Sometimes a week, sometimes a couple of weeks. The difference between, being away doing something else and being away on tour is that there's a difference in head space. When you're running around in front of ten, 20, 30, 40, 50 thousand people three or four times a week, it can screw with your head after a while. Your idea of what constitutes normality gets shifted, no matter how hard you try. That can take a while to unload. But I've been doing it for years; I've got my little strategies on how to do it, you know. like pretending like it never happened—just go 'round and pretend like it never happened, and then of course you just come to this agreement with yourself that it did happen, but it doesn't matter.

Do you get recognized on the street when you're going out to do the shopping?
Nah, not really. To be honest with you, I get more hassle if I'm in some strange foreign place, particularly in places like some of the big Latin American cities where there's only about three places where you could be. So the whole place is surrounded by kids, and they've all got mobile phones and they're all equipped with scooters! Which means as soon as you make your escape, they follow you with their mobile phones, so you're never alone.

Wow. I guess in a way it must be kind of nice to have that level of fan interaction after all these years, since you usually just fly in, do your show, and get out of there—you’re not exactly going to be standing around by the merch table after the gig.
We'll sometimes travel after the show, so often we just chill out and have a beer, and Nicko’s playing cards with the tour manager and everybody's doing their little thing, and hopefully it's been a good show. If there's been a few issues or whatever everybody's a little bit more subdued. Every day is colored entirely by how good the show was the day before.

Well, that's the whole reason you're out there.
That's the whole reason you exist.

During the show, what's your favorite moment? Not your favorite song to play, but that split second where you feel the absolute best.
[Long pause] That's interesting. There's always at least one song in the set which is an absolute motherfucker to sing. Usually because of just where it is in the set—and on the last tour it was "Aces High,” because it's a difficult song to sing anyway—it's very vocally demanding. and of course where do we put the song? Answer? In the encores, right at the end of the show. So when you've been belting it out for the entire show, then you come back out, and boom, "Aces High,” it's very vocally demanding. So if I get to the end of "Aces High" and I've managed to hit all the notes, and it was all put to bed and squared away, I’m a very happy bunny. I‘m going to give myself an extra pat on the back, and go away and drink a little beer to celebrate. Dodged another one. Dodged another bullet.

When can we expect to hear more news about the upcoming tour?

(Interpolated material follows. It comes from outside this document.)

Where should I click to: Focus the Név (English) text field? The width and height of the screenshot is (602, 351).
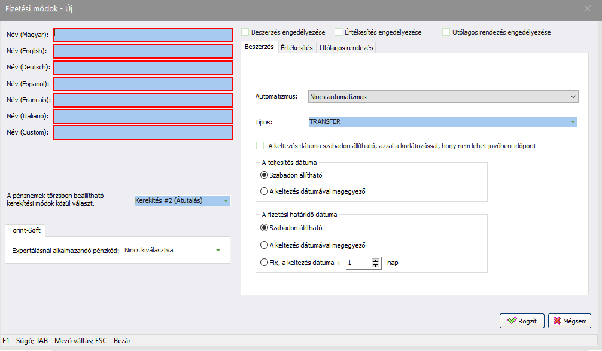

No chance of finding out now, eh?
Well, I've got a list of all the dates and times and everything and what cities and how many we're doing in America and everything.

If I don't tell anyone, will you tell me when you're coming to New York?
No, I can't tell you when I'm coming to New York. I can only tease you. When are you going on holiday?

Well, I'm going to Manchester in October.
That's okay, that will be fine then; we're not coming here in October. It'll be next year, sometime between the end of February and the end of April.

Nice! Every time you guys release any piece of information—even that 30 second audio glimpse of Book of Souls—you basically break the internet.
Anything I can do to break the Internet's good with me.

In a nice way, though; you guys aren't very controversial. You're universally beloved.
Yeah, we try not to have a problem with too many other people.

What do you want your legacy to be? In two hundred years, when people look back at your career, what do you hope that they say about Iron Maiden?
They told good stories, and they made the hair stand up on the back of your neck.